Technically, any strategy that an investor adopts to go against the prevailing market trend is termed as contrarian investing. For instance, if the market is on a downtrend and a trader initiates a long position instead of going short on a stock, such an approach is what financial and stock market experts term as a contrarian strategy.
Now that you’re acquainted with this peculiar method of investment, let’s try to understand the logic behind why traders prefer to adopt contrarian investment strategies instead of just going with the flow.
Why do some investors prefer contrarian investing?
Before we delve into the logic behind such behavior, let’s take a quick look at how the stock market generally tends to behave.
Contrary to popular opinion, in the short-term, the primary driving force behind the movement of the stock prices is the sentiment of the investors and other market participants. If the market sentiment for a stock is positive, the stock is likely to witness a rise in its price. However, if the market views a stock negatively, the price is likely to slide down due to the selling pressure.
And when it comes to the long-term, the main driving force behind the movement of the stock prices is the fundamentals of the company. If a company is fundamentally strong, then the likelihood of its stock appreciating in value in the long-term is high. On a similar note, if the fundamentals are weak, the stock would languish.
We know by now that the stock market can be quite unpredictable. Even then, occasionally, the market participants tend to make irrational investment choices in a fit of panic. For instance, when the COVID-19 pandemic hit the world, investors went on a huge selling spree and drove down the prices of almost all of the stocks.
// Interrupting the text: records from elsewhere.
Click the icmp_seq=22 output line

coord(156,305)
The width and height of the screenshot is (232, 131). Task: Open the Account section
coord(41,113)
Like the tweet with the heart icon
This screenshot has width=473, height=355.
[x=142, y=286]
Even the fundamentally strong ones were not spared. Pessimistic sentiments were on a high and many concluded that it was a bad time to enter the market.
However, here’s where contrarian investment strategies come in. Under such situations where the popular opinion is to stay away from the market, investors who prefer contrarian investing look out for opportunities to enter. Their logic is to pick up fundamentally strong companies with huge future growth potential that have been beaten down due to overwhelming negative sentiments. They invest in such companies at bargain prices and hold onto them till the market sentiment turns positive and the prices pick up. Once that happens, the contrarian investors sell off their holdings and enjoy multi-fold returns on their investments.
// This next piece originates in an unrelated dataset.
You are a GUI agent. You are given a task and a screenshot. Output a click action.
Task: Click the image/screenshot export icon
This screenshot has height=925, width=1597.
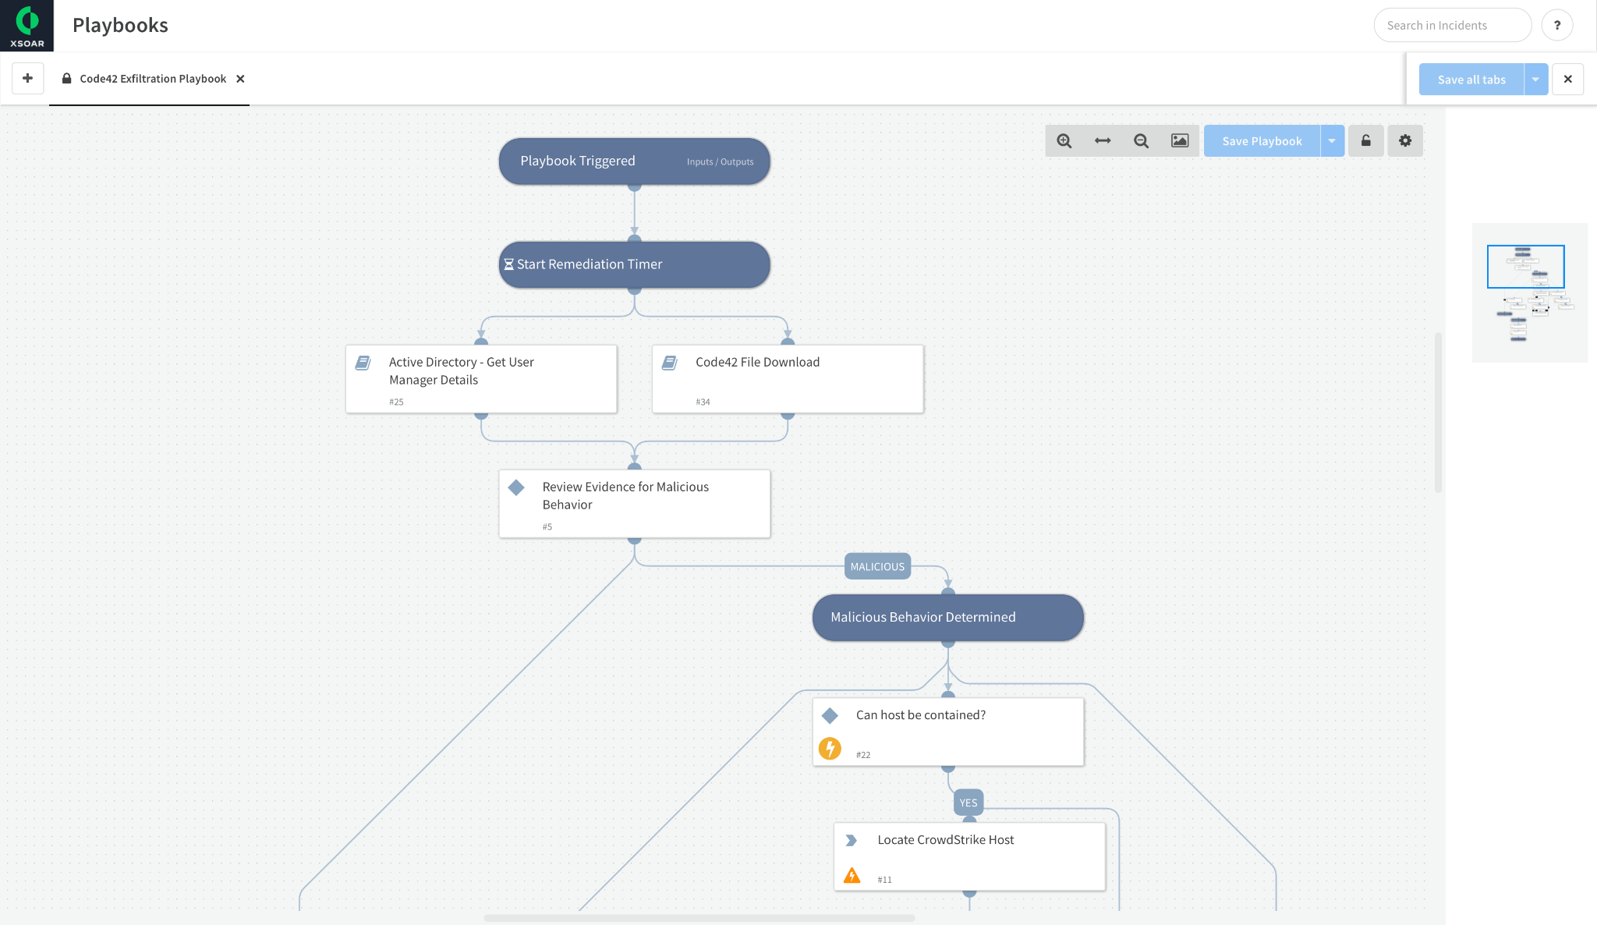(x=1180, y=141)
The returns that these investors get to enjoy by adopting a contrarian strategy may be much larger than what they would generally get if they followed the trend. This is one of the primary reasons why many traders and investors prefer a contrarian investing approach.
What are some things that you should keep in mind when adopting a contrarian strategy?
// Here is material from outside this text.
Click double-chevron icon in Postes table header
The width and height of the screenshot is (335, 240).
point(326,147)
If you’re planning on going the contrarian way, here are some key things that you should always keep in mind.
1. Go against the trend: Try not to blindly follow a group of investors. Instead, develop an independent thinking process and ensure that you do your own research.
2. Take advantage of negative market sentiments: Disasters, whether natural or man-made, are great opportunities to buy fundamentally strong stocks at rock-bottom prices.
3. Think long-term: When adopting a contrarian strategy, it is highly essential to have a long-term view since it may take quite a while for the beaten down stocks to bounce back up to fair value.
4. Always stay alert: Keep yourself updated on the financial performance and fundamentals of the companies you’ve invested in. If a company that you’ve invested in shows signs of deteriorating performance, it would be a good idea to exit early to minimize the losses.
5. Stay calm and don’t panic: Timing the market is a notoriously hard thing to do. Picking up stocks when they’re at their bottom is extremely hard. It is akin to catching a falling knife. Therefore, if you witness your stock sliding further downwards after investing, it is a good idea to be patient and calm instead of panicking and letting it go.
That said, a contrarian strategy may not be everyone’s cup of tea. While it may sound all well and good on paper, it does not guarantee success. Also, the level of risk with such a strategy is much higher than what you would experience if you simply went with the flow. So, before adopting contrarian investment strategies, always make sure to thoroughly analyze the stock and the market before making an entry.